Competition : Suggest a Green Tax Cut

Lets have some suggestions for Green tax cuts in the comments. Guido might even dig out a prize, say a copy of the Little Red Book of New Labour Sleaze for the best.*

Exempt bicycles and insulation from VAT was one suggestion. Maybe windmills should be VAT exempt, along with watermills and solar panels too. Sailing yachts are very environmentally sound, exempt them while we are at it...

Suggestions in the comments please...

*"Best" defined as whatever Guido likes.

66 comments:

William Wilberfarce said...

Guido,
You could start by cutting the brake pipes to all of Prescott's Jag's.
And if you cut his throat whilst you are at it, it would save about breeding twenty cow's a weeks, also cutting down on methane.
A 'win, win' sittuation

James said...

Cars should get a green tax cut.

They save people walking, which saves energy and means they have to eat less food which means we don't have produce or fly in as much food thereby reducing the carbon footprint.

Anonymous said...

No VAT on energy saving light bulbs.

Big Jock Knew said...

CO2 cut : shoot all cats and dogs :

The carbon footprint from meat based pet foods is causing massive bovine flatulence. Nevermind the 4x4s that all vets drive.

Tax cut - zero VAT on bicycles.

Alan Douglas said...

1 - Edward Heath taxed LPG, making it the same cost as petrol, ths limiting its appeal in the UK, while on the continent it is very widely used.

- [STUDY MATERIAL]
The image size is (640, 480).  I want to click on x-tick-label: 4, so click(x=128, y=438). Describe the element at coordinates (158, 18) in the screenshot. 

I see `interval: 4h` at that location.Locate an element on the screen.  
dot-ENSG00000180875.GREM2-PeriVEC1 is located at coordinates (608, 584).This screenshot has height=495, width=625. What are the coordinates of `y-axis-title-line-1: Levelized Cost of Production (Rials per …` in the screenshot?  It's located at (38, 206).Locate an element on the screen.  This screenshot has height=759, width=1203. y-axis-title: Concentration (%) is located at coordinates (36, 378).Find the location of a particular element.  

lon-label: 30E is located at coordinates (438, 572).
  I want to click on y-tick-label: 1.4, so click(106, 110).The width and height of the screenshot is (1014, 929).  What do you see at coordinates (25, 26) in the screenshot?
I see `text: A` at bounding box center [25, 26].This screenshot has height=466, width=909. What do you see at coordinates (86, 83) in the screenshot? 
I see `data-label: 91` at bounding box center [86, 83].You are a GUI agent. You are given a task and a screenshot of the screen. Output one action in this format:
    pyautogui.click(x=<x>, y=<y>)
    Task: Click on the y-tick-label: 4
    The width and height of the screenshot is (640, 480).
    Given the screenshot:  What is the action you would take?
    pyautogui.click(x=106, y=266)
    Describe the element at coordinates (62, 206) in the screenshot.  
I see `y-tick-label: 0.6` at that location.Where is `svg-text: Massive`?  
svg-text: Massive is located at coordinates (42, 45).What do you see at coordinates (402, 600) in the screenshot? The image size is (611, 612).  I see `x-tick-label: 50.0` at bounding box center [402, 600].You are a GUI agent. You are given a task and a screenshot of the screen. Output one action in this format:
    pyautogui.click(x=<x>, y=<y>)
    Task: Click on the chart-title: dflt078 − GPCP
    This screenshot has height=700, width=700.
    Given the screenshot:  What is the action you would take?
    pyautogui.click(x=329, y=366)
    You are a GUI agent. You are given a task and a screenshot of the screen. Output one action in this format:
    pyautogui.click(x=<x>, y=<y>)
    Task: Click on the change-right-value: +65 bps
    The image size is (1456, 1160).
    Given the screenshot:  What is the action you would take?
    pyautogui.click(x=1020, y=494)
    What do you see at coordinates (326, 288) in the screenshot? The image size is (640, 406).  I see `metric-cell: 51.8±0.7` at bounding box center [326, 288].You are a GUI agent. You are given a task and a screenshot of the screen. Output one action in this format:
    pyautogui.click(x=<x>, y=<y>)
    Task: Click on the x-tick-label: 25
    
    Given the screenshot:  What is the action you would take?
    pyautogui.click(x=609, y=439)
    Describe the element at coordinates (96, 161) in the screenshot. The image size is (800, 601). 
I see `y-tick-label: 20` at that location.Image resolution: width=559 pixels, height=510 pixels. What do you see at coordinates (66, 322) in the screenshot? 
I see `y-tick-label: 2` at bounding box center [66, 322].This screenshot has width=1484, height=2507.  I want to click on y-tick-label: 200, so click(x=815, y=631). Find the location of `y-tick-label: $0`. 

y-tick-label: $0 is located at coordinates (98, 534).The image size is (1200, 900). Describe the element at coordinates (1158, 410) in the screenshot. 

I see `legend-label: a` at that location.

- [WHAT TO WORK ON]
(1) Using the green tax cut competition post, say whether each statement agrees with it. Answer yes or no for each, and quote the words from the post that decide it.
(a) Guido mentions a copy of the Little Red Book of New Labour Sleaze as a possible prize.
(b) The post says sailing yachts should be taxed more heavily.
(c) The commenter listed as Anonymous suggests no VAT on energy saving light bulbs.
(2) Pick up the green tax cut competition post from its last sentence and continue it.
The lines have nothing to do with what comes next.

- [YOUR RESPONSES]
(1)
(a) Yes: "Guido might even dig out a prize, say a copy of the Little Red Book of New Labour Sleaze for the best."
(b) No: "Sailing yachts are very environmentally sound, exempt them while we are at it..."
(c) Yes: "No VAT on energy saving light bulbs."

(2)
Cut taxes on LPG.

2 - Cut tax on tax, such as pertains in car purchase and fuel. Not gree, but honest !

Alan Douglas

Big Jock Knew said...

Weight based transport tax - skinny people pay less for train and aircraft fares as they burn less CO2 transporting them.

Penfold said...

Government ministers to pay for their limo's on a per use basis.

When they find out the real cost, for ordinary folk, then we might have done with all this bloody nonsense about carbon footprints, global warming and all the rest of the tosh from the Eco lobby, who are just out to create jobs and influence for themselves. Rather typical of a bunch of snivelling Fascist Stalinites who are smug, sanctimonious and regrettably still alive and kicking.

Martin Curtis said...

Cuts in corporation tax for businesses that use minimalistic, environmentally friendly packaging for electronics goods instead of those horrendous plastic monstrosities that add to the bulk and make it damned impossible to open anything.

Same for retailers that refuse to stock said over packaged, overproduced crap.

nick wood said...

So little incentive suggested so far.
1) Simply make "green" household improvements (eg loft insulation, those silly roof windmills, solar panels etc)deductible from INCOME TAX. Were this to happen I bet there'd be far more interest in going green (even if it is a waste of time).

2) Reduce (to say nil) car tax on any car more than 3 years old. This might encourage people to hang onto their existing motor rather than buying a new one. The carbon footprint of running even a gas guzzler is surely lower than the carbon footprint of manufacuring a new car.

Marquee Mark said...

As it is the sheer number of people causing the environmental damage, then a green tax deduction of a hefty % off income tax for those who don't have kids. I'm not inflicting future generations of environmental damage, and I'm not contributing now with the school run; in fact, I'm not using the education system at all. Because I don't have to pay for kids for twenty odd years, I'll build up extra wealth - that the state can insist I use to pay for my health care when I am decrepit, rather than relying on NHS care.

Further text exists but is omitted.